=== Begin Enclosure ===

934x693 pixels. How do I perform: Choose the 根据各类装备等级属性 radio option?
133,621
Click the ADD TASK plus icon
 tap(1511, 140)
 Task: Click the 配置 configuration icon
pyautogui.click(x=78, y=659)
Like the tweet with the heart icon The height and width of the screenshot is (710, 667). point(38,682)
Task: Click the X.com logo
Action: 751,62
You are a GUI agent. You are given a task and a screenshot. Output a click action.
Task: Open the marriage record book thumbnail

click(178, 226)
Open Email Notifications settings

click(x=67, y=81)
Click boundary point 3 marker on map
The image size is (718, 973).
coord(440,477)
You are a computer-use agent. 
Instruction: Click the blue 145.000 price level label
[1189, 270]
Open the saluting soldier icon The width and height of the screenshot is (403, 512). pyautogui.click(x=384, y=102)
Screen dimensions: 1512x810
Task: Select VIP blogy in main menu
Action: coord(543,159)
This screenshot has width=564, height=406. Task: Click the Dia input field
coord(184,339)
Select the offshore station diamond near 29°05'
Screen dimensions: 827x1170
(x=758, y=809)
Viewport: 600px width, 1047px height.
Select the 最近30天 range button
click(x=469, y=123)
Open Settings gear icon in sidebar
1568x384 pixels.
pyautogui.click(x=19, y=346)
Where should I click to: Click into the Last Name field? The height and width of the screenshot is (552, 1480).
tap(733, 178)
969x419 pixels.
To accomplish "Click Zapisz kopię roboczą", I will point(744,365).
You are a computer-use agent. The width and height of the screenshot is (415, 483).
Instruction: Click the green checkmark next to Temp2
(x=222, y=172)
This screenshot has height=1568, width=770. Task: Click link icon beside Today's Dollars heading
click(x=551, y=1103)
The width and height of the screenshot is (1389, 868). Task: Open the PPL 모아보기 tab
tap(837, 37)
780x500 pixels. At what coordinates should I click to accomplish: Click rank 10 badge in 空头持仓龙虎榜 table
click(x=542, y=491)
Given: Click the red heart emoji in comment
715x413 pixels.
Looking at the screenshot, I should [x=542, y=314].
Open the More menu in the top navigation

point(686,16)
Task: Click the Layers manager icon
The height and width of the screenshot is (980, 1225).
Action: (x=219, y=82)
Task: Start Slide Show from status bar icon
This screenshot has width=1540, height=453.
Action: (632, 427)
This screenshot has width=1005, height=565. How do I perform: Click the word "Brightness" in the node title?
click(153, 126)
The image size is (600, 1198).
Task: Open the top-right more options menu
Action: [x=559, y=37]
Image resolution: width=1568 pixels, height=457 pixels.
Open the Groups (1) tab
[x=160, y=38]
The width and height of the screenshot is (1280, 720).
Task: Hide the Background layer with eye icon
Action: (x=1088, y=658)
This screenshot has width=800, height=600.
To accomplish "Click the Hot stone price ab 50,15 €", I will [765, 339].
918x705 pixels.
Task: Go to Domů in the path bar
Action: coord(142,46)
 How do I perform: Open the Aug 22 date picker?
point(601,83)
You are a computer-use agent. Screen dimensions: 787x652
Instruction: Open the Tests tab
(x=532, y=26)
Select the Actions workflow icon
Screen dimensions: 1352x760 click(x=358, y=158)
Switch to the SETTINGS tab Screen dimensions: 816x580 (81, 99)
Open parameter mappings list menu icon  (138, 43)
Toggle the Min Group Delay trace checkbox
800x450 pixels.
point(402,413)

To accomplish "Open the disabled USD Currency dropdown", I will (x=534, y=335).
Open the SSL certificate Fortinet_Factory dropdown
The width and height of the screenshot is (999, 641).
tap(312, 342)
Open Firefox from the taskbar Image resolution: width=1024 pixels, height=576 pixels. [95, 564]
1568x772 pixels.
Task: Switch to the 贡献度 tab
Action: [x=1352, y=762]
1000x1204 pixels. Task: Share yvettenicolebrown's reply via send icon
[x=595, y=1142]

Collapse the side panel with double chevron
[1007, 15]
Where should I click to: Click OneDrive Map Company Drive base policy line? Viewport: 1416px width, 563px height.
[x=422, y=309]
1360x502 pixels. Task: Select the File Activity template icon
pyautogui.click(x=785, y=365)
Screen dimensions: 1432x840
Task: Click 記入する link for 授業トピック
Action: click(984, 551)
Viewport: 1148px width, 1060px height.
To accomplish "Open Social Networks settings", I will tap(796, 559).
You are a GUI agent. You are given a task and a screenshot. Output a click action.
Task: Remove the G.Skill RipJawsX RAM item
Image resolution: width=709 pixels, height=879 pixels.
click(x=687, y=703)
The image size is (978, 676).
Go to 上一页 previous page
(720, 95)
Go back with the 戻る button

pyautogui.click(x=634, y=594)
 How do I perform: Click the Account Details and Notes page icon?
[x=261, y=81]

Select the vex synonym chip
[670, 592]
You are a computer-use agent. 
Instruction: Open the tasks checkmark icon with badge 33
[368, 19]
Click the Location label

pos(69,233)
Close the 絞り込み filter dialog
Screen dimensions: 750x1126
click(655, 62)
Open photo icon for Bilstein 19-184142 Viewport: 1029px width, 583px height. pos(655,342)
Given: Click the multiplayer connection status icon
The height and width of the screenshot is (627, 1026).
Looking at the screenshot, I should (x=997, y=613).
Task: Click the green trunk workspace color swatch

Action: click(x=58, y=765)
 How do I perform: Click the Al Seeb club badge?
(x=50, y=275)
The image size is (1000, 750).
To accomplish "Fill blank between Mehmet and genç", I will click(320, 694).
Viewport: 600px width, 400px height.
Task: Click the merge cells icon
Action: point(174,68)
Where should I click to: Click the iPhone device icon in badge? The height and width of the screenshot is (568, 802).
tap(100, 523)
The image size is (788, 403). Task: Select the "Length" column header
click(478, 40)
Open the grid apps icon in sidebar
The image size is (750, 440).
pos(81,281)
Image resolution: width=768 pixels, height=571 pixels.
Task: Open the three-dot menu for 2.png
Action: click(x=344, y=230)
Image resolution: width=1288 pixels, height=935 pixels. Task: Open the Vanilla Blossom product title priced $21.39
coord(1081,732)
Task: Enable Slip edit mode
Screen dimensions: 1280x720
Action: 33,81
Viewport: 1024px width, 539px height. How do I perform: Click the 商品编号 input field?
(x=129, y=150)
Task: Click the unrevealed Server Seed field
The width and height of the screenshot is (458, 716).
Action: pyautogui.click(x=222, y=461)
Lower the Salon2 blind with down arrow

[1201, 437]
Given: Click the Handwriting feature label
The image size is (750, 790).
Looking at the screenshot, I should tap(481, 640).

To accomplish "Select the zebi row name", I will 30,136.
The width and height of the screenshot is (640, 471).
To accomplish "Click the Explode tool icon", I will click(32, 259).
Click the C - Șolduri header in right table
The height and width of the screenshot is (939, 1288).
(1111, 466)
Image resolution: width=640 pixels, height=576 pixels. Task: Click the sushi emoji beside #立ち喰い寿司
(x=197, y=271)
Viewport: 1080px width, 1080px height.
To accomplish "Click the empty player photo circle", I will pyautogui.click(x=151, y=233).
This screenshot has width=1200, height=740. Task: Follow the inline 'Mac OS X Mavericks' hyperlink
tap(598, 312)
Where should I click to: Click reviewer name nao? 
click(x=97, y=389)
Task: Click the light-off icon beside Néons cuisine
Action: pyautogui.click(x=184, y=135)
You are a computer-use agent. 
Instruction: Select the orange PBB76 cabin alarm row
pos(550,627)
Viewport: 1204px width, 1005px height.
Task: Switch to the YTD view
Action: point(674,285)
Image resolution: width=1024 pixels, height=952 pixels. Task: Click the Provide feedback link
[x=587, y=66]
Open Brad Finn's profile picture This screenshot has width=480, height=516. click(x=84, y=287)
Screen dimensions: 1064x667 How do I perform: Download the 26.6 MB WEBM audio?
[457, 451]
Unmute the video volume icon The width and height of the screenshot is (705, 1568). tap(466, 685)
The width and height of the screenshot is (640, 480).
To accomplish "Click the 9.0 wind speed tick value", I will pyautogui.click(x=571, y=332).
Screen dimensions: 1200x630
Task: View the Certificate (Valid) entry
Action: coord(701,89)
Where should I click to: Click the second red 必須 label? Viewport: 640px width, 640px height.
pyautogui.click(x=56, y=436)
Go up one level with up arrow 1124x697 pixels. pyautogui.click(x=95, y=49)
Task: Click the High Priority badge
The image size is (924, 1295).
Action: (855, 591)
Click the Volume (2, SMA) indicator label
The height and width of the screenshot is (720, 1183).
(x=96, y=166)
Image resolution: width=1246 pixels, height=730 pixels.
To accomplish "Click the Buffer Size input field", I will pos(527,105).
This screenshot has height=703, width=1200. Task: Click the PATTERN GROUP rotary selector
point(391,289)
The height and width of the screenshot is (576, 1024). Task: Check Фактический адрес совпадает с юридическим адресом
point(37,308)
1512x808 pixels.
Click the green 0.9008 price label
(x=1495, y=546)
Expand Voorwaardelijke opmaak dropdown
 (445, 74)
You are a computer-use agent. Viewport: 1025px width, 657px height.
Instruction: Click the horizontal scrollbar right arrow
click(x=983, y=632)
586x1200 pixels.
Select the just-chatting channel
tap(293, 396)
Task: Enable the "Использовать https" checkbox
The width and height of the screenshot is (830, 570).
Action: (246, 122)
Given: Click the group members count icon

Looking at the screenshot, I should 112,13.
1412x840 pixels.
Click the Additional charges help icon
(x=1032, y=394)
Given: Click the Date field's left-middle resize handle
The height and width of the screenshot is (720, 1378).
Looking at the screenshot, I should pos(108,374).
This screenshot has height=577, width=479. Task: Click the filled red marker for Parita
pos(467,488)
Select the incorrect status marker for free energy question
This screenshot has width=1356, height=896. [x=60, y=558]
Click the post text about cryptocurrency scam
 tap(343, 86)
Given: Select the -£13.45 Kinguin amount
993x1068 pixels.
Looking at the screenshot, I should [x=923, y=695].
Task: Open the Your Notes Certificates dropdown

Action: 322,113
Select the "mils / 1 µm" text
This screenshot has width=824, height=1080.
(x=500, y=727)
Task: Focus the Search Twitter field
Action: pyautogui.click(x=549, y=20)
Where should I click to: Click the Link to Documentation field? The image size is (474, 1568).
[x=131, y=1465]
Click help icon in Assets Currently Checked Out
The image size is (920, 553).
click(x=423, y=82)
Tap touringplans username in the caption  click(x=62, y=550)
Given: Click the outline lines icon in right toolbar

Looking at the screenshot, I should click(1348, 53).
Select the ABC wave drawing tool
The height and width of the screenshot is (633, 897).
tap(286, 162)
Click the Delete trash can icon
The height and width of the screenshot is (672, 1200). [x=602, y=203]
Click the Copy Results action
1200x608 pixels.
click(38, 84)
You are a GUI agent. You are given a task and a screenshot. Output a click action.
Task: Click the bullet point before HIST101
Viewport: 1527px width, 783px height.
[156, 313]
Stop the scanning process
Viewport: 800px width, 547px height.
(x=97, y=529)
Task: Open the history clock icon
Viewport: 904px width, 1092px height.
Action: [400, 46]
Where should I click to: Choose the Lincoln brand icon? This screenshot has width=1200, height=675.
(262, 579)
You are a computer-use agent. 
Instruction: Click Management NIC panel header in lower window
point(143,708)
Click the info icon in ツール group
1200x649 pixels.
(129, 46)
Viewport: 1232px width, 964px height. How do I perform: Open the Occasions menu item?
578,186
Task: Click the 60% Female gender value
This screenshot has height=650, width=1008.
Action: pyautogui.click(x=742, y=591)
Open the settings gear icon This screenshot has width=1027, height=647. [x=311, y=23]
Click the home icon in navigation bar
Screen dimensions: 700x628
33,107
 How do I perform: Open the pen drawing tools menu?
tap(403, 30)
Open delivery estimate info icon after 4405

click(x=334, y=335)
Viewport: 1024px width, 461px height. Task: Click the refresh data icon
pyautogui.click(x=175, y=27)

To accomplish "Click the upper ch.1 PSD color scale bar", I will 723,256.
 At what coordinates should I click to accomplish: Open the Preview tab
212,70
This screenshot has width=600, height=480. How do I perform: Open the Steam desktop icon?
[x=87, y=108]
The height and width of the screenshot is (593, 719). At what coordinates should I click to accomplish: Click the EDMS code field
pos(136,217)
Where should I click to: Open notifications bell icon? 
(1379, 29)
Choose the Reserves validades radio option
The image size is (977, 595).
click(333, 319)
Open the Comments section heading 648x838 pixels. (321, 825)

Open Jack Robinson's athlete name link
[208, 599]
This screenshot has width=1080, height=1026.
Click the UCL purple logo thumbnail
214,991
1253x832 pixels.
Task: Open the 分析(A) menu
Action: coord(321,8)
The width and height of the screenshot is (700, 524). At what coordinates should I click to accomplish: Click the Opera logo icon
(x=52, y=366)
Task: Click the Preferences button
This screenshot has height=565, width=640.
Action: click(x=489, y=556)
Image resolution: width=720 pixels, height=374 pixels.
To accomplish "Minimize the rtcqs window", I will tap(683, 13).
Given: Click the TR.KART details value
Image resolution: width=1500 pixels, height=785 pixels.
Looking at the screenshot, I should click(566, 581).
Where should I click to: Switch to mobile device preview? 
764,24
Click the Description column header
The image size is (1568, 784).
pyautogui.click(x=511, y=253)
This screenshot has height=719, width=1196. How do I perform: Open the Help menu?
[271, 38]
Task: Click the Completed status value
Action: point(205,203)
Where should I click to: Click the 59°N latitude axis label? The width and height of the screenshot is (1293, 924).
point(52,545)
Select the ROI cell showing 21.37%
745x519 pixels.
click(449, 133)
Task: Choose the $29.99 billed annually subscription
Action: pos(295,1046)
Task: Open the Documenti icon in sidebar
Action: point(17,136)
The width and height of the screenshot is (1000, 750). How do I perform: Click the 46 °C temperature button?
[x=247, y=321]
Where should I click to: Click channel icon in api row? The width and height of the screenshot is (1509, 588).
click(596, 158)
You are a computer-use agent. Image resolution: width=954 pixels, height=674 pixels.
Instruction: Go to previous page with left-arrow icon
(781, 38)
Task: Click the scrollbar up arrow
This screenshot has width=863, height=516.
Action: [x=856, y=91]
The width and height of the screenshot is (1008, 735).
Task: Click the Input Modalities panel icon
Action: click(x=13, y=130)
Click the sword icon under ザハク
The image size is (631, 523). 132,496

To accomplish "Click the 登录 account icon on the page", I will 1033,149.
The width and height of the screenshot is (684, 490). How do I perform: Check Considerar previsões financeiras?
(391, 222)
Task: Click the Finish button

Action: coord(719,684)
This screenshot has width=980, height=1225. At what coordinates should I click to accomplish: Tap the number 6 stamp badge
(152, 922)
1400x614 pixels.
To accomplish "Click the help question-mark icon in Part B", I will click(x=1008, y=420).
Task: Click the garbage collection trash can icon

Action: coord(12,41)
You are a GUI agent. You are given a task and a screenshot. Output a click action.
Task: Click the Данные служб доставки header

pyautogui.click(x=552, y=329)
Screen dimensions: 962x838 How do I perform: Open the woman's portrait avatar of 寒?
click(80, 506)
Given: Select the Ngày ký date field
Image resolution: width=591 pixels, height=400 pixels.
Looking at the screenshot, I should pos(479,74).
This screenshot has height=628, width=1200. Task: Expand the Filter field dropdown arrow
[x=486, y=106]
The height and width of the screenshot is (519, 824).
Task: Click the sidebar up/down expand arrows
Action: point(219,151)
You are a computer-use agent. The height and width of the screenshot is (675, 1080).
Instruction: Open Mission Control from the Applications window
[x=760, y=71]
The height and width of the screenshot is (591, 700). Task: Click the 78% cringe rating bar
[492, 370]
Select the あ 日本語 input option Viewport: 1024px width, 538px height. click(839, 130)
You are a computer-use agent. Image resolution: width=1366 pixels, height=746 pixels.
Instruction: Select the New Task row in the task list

=== End Enclosure ===

▶ **What you should do**: Give back precisely the lines above that start at the line containing "The width and height of the screenshot is (999, 641)." and end at the line containing "Close the 絞り込み filter dialog", inclusive. No other lines belong in the output.

▶ **Exercise response**:
The width and height of the screenshot is (999, 641).
tap(312, 342)
Open Firefox from the taskbar Image resolution: width=1024 pixels, height=576 pixels. [95, 564]
1568x772 pixels.
Task: Switch to the 贡献度 tab
Action: [x=1352, y=762]
1000x1204 pixels. Task: Share yvettenicolebrown's reply via send icon
[x=595, y=1142]

Collapse the side panel with double chevron
[1007, 15]
Where should I click to: Click OneDrive Map Company Drive base policy line? Viewport: 1416px width, 563px height.
[x=422, y=309]
1360x502 pixels. Task: Select the File Activity template icon
pyautogui.click(x=785, y=365)
Screen dimensions: 1432x840
Task: Click 記入する link for 授業トピック
Action: click(984, 551)
Viewport: 1148px width, 1060px height.
To accomplish "Open Social Networks settings", I will tap(796, 559).
You are a GUI agent. You are given a task and a screenshot. Output a click action.
Task: Remove the G.Skill RipJawsX RAM item
Image resolution: width=709 pixels, height=879 pixels.
click(x=687, y=703)
The image size is (978, 676).
Go to 上一页 previous page
(720, 95)
Go back with the 戻る button

pyautogui.click(x=634, y=594)
 How do I perform: Click the Account Details and Notes page icon?
[x=261, y=81]

Select the vex synonym chip
[670, 592]
You are a computer-use agent. 
Instruction: Open the tasks checkmark icon with badge 33
[368, 19]
Click the Location label

pos(69,233)
Close the 絞り込み filter dialog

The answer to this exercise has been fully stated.